• BRIEF: Search the records for the word "Clear" and pick out every line that has it.

BEGIN DATA SHOWN

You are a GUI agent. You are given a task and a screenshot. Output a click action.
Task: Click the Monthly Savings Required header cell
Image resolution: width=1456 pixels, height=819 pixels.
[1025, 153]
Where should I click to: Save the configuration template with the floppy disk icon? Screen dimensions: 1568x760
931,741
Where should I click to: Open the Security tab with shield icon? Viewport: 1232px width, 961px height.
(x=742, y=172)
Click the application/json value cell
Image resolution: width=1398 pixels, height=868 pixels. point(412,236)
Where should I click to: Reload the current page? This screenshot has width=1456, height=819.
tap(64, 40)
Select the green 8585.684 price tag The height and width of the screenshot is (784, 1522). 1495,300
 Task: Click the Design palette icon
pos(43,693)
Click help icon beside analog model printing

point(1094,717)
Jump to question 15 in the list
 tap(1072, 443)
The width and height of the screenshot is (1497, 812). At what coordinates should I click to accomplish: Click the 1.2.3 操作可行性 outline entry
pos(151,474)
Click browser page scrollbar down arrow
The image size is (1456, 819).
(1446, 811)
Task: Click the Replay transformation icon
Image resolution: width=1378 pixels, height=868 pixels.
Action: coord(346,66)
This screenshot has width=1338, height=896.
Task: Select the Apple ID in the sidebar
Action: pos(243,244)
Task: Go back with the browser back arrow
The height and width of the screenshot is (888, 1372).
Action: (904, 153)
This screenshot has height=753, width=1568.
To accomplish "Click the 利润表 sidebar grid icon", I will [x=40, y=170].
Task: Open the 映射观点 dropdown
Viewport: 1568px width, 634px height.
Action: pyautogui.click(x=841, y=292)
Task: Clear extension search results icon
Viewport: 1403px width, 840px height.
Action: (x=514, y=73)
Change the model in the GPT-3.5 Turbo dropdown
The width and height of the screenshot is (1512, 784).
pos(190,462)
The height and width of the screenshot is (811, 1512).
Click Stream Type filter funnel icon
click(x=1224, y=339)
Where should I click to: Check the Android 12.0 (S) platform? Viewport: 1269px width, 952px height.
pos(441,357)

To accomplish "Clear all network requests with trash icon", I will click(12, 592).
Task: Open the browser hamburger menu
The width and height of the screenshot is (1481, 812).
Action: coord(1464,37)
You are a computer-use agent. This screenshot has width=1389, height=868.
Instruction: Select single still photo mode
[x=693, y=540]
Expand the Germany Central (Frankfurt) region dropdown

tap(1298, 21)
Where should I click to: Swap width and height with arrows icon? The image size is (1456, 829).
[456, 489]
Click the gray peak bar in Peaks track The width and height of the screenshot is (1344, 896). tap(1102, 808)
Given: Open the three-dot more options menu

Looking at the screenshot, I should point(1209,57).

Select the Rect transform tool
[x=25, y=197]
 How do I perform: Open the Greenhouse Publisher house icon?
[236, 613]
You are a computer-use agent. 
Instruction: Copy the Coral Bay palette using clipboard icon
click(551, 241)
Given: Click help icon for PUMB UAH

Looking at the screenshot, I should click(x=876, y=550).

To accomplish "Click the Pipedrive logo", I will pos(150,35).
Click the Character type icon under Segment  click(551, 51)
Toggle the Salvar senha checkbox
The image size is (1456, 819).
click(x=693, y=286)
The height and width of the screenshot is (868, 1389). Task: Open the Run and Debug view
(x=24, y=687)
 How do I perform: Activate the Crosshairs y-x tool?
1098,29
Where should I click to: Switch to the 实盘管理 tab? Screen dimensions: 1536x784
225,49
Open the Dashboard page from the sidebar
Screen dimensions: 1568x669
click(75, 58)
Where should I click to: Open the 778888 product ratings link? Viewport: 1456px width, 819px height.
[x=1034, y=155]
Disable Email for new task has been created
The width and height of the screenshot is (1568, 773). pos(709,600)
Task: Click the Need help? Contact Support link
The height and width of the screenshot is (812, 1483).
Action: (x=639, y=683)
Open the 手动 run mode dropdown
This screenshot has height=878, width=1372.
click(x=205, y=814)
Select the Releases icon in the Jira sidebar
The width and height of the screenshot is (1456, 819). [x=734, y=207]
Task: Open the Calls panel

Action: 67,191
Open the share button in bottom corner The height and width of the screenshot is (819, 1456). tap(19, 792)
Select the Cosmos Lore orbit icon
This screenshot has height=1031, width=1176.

END DATA SHOWN

• SOLUTION TO THE EXERCISE:
Task: Clear extension search results icon
To accomplish "Clear all network requests with trash icon", I will click(12, 592).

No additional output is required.